Texte source:
Par « bulletin de vote », j’entends « LIBERTÉ ». Ne savez-vous donc pas que – et sur ce point, je suis en désaccord avec Lomax – le bulletin de vote a plus d’importance que le dollar ? Si je peux le prouver ? Mais bien sûr. Regardez les Nations-Unies. À l’ONU, il y a des nations pauvres : pourtant ces nations pauvres peuvent, en réunissant leur force que représentent leur voix, empêcher les nations riches de bouger. Une nation, une voix : toutes les voix sont égales. Et lorsque ces frères d’Asie, d’Afrique et des parties sombres du monde s’unissent, leurs voix ont assez de force pour tenir l’Oncle Sam en échec. Donc le bulletin de vote est bien ce qui importe le plus.
En ce moment même, dans ce pays, si vous et moi, 22 millions d’Afro-Américains …Oui c’est ce que nous sommes : des Africains qui se trouvent en Amérique. Vous n’êtes rien d’autre que des Africains. Pas autre chose. Vous devriez même aller plus loin et vous appeler des Africains et non plus des noirs. Les Africains ne vivent pas dans un enfer. Il n’y a qu’à vous que l’on fasse mener une vie d’enfer. Il n’est pas besoin de voter des lois relatives aux droits civiques pour les Africains. Un Africain peut, en ce moment même, se rendre où il lui plaît. Il suffit de s’enturbanner. C’est vrai, pour aller où il vous plaît, vous n’avez qu’à cesser d’être un noir. Changer de nom et faites-vous appeler Hougagagouba. Vous verre la stupidité de l’homme blanc. Car vous avez affaire à un imbécile. L’un de mes amis, qui a la peau très sombre, se coiffa un jour d’un turban et pénétra dans un restaurant d’Atlanta. C’était avant que les restaurants de cette ville ne se prétendissent intégrés. Il entra dans un restaurant blanc, alla s’asseoir, et ils le servirent, il dit : « qu’arrivera-t-il si un noir entrait ici ? ». Vous le voyez assis là, noir comme la nuit ! Et la serveuse qui, parce qu’il était enturbanné, daignait le regarder, de lui répondre : « Mais y’a pas un nègre qui aurait l’audace d’entrer ici »

Extrait d'un fichier de données:

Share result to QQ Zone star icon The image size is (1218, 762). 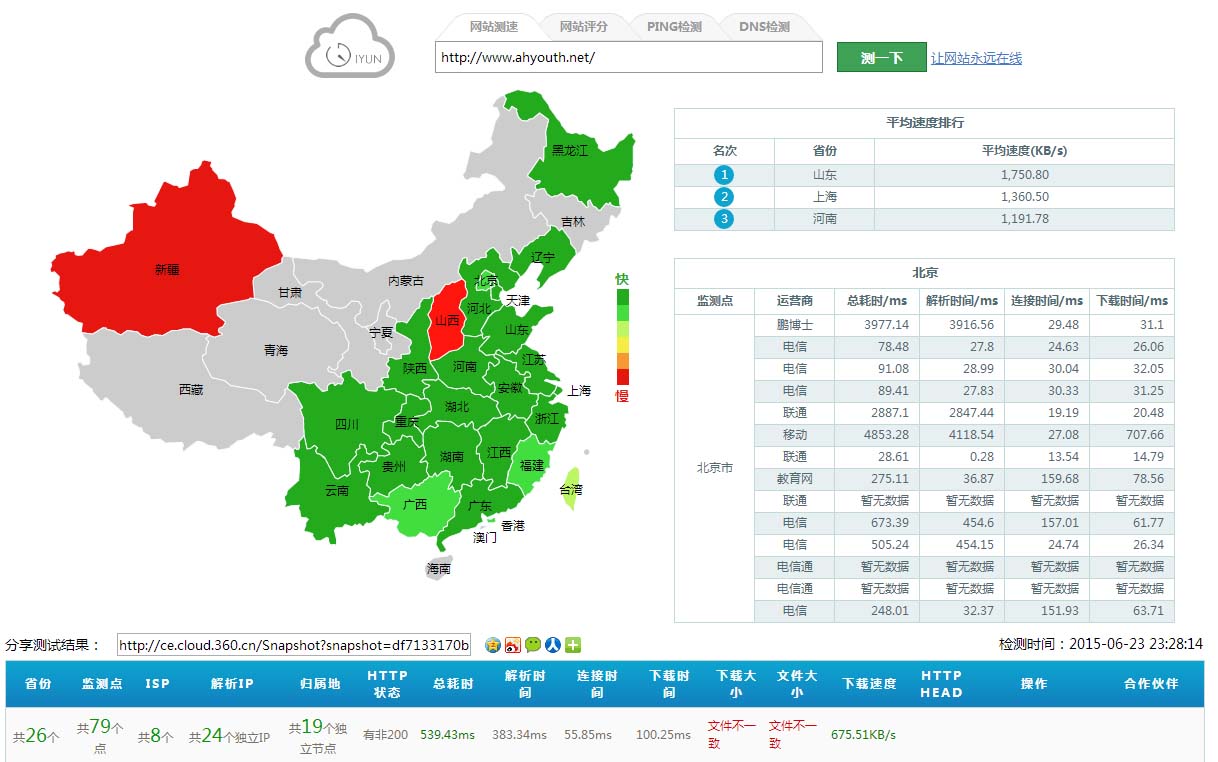pyautogui.click(x=493, y=645)
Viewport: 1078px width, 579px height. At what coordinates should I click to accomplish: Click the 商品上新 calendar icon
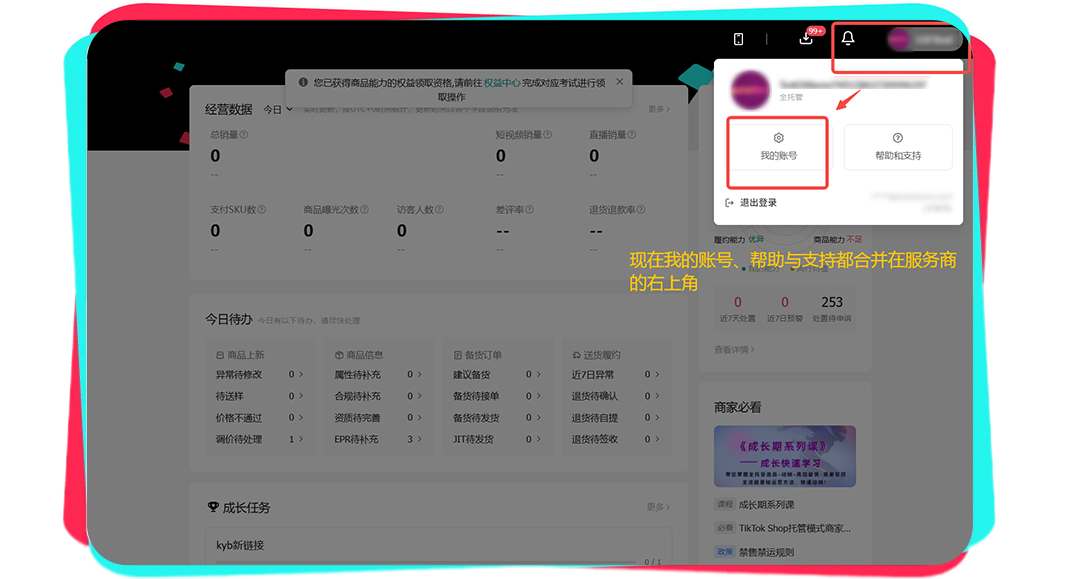click(221, 354)
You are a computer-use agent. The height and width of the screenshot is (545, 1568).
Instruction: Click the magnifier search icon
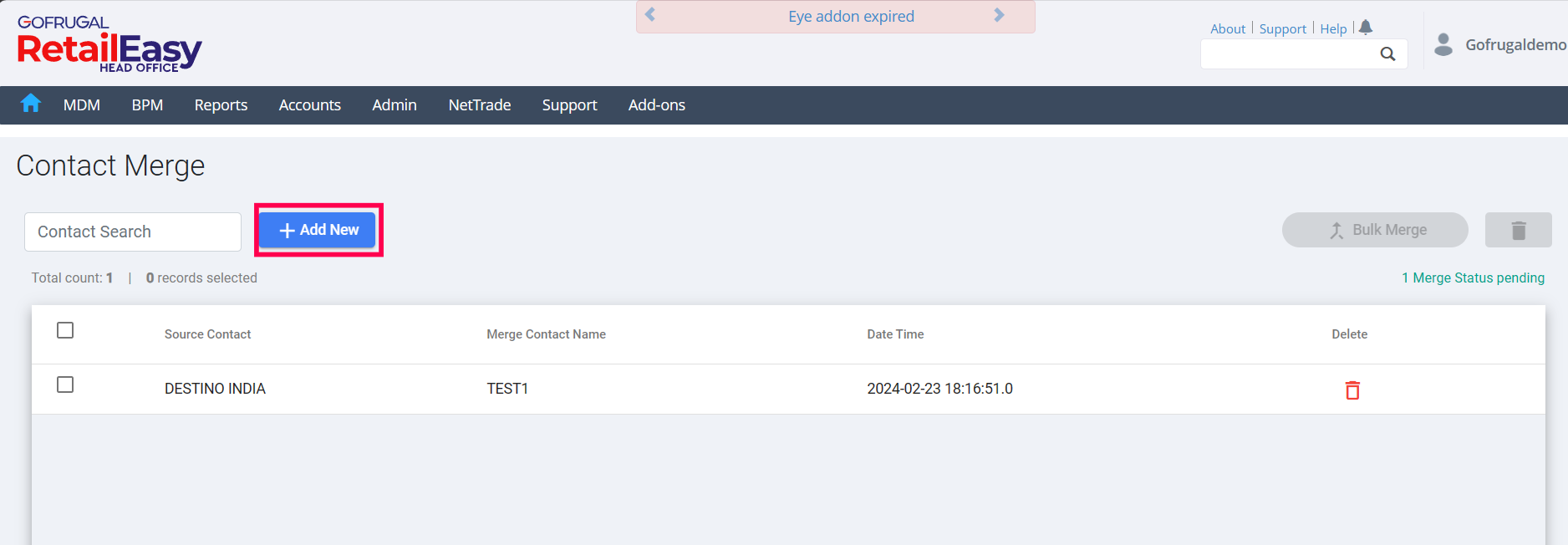(x=1387, y=54)
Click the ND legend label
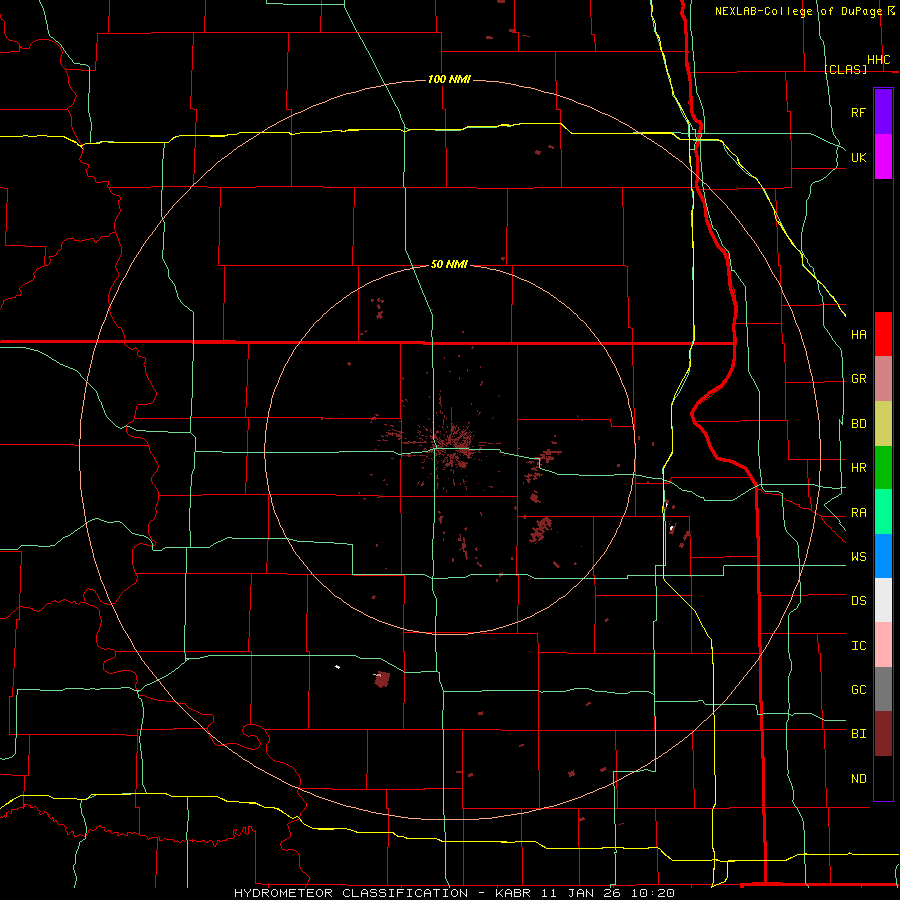The image size is (900, 900). click(859, 778)
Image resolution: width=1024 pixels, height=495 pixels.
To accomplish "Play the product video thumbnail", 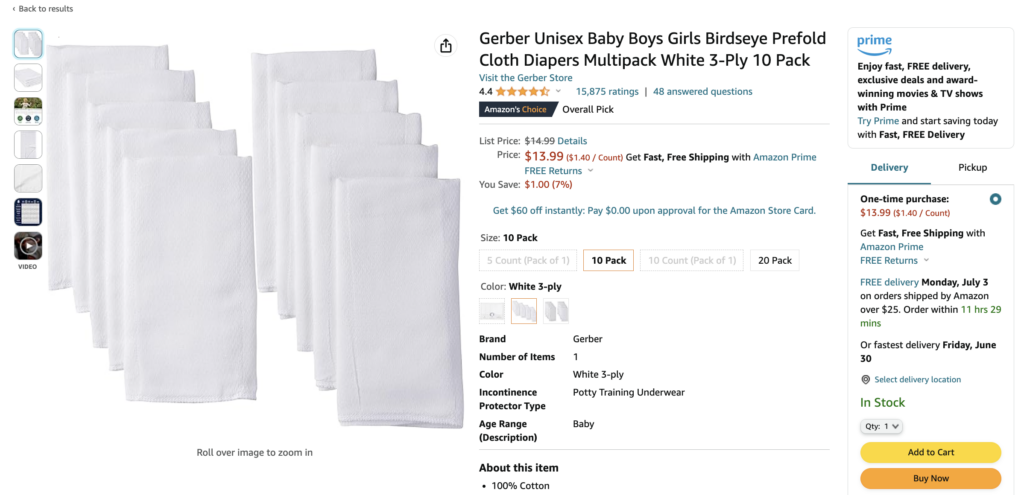I will click(x=28, y=245).
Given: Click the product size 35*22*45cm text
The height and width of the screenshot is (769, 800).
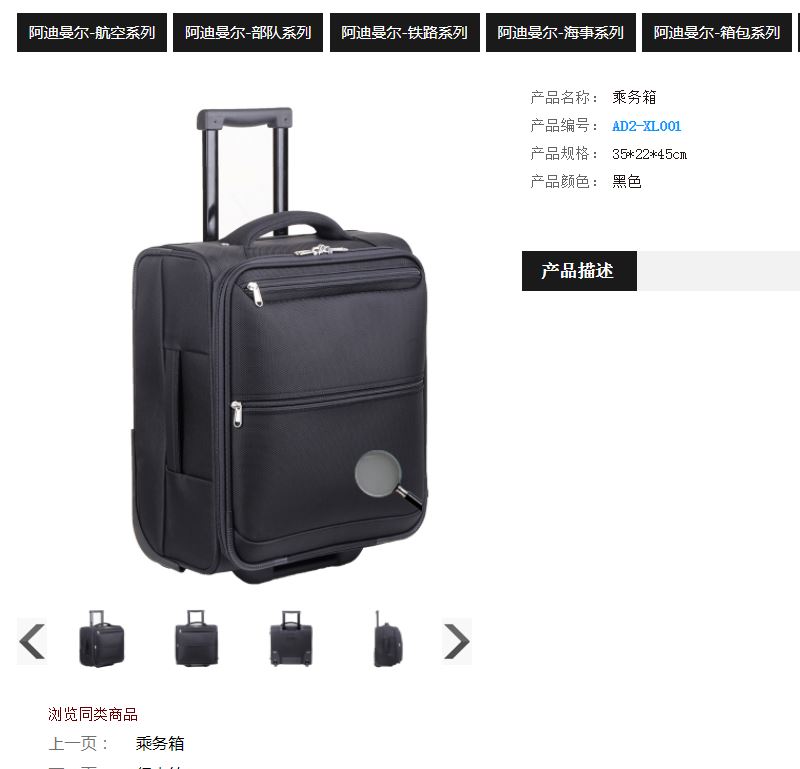Looking at the screenshot, I should click(649, 154).
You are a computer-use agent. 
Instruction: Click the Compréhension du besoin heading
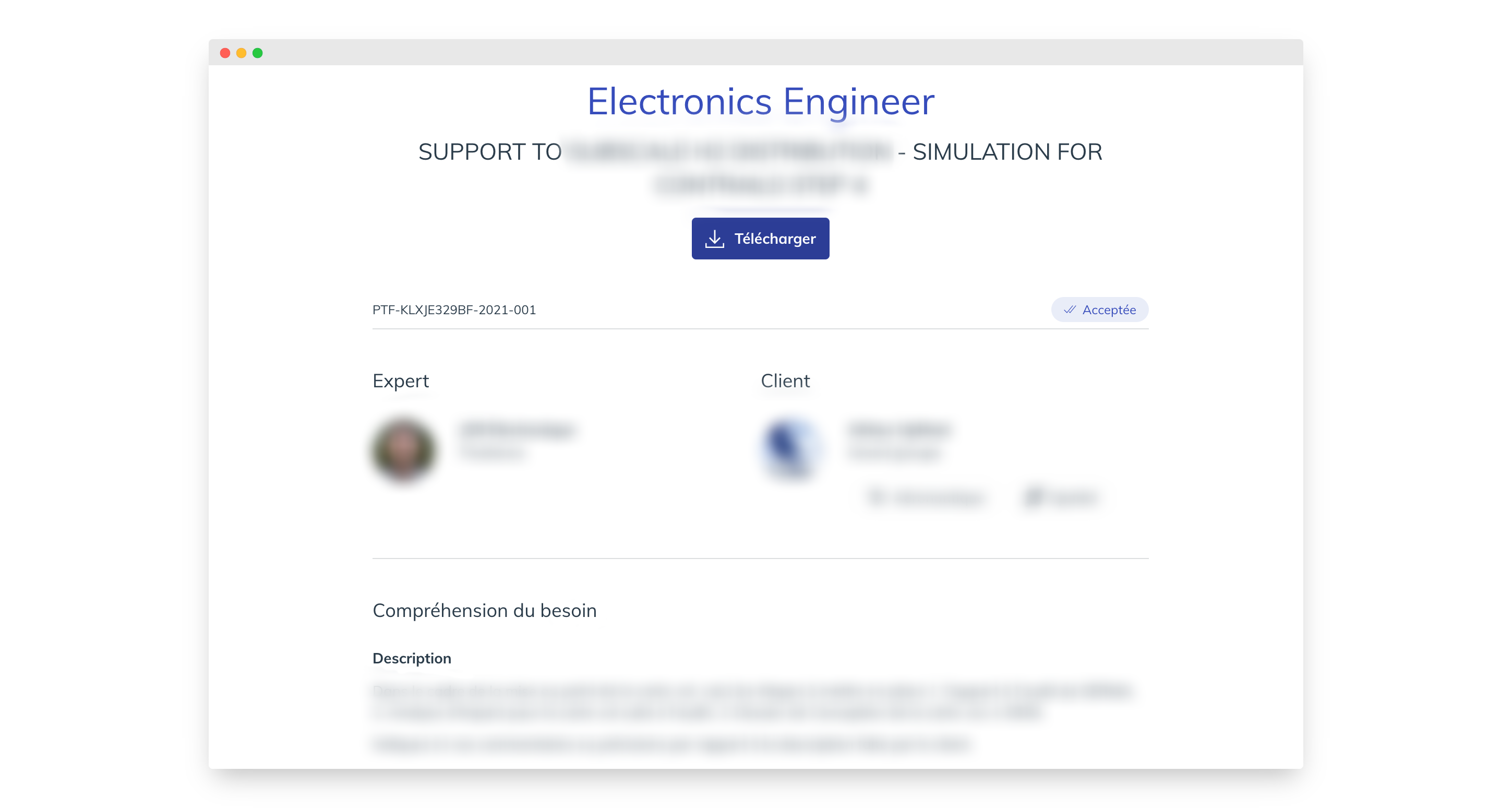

Exercices:
(a) Résumez sous forme de liste le paragraphe du discours qui commence par « Par « bulletin de vote », j'entends », en conservant ses faits essentiels.
(b) Selon le discours, dans quelle ville se trouvait le restaurant où l'ami est entré coiffé d'un turban ?
(c) Poursuivez le discours au-delà de sa dernière phrase.

Corrigé:
(a)
- Le bulletin de vote signifie la liberté.
- Contrairement à l'avis de Lomax, il compte davantage que le dollar.
- Preuve avancée : à l'ONU, chaque nation a une voix et toutes les voix sont égales.
- En unissant leurs voix, les nations pauvres peuvent empêcher les nations riches d'agir.
- Unis, les peuples d'Asie, d'Afrique et des « parties sombres du monde » peuvent tenir l'Oncle Sam en échec.

(b) À Atlanta.

(c)
[...]
Pour terminer, j’aimerais vous dire quelques mots de la Muslim Mosque que nous avons récemment fondée à New-York. C’est vrai, nous sommes musulmans, notre religion est l’islam, mais nous ne mélangeons pas notre religion et notre politique – nous ne le mélangeons plus. Nous gardons notre religion dans notre mosquée. Une fois nos offices terminés, nous nous engageons, en tant que musulmans, dans l’action politique, économique, sociale et civique. Nous y participons en tous lieux, en tout temps, et de toutes les façons aux côtés de tous ceux qui luttent pour mettre un terme aux maux politiques, économiques et sociaux, qui affligent les membres de notre communauté.
La philosophie politique du nationalisme noir, cela veut dire que les noirs doivent décider de leur politique et commander aux politiciens de leur communauté, un point c’est tout. L’homme noir de la communauté noire doit rapprendre la science de la politique, afin qu’il sache ce que la politique est censée lui apporter en retour. NE gaspillez pas vos bulletins de vote. Un bulletin, c’est comme une balle. Ne votez pas tant que vous n’apercevez pas de cible et si la cible est hors d’atteinte, gardez votre bulletin en poche. La philosophie politique du nationalisme noir, on l’enseigne à l’école chrétienne. On l’enseigne dans la NAACP, dans les meetings du CORE, du SNCC et ceux des musulmans. On l’enseigne là où ne se rencontrent que des athées et des agnostiques. On l’enseigne partout. Les noirs en ont assez de l’indécision, de la lenteur et des compromis qui ont caractérisé jusqu'à présent notre lutte pour la liberté. Nous voulons la liberté immédiatement mais nous ne l’aurons pas en chantant «we shall overcome». Il nous faudra combattre jusqu’à ce que nous remportions la victoire.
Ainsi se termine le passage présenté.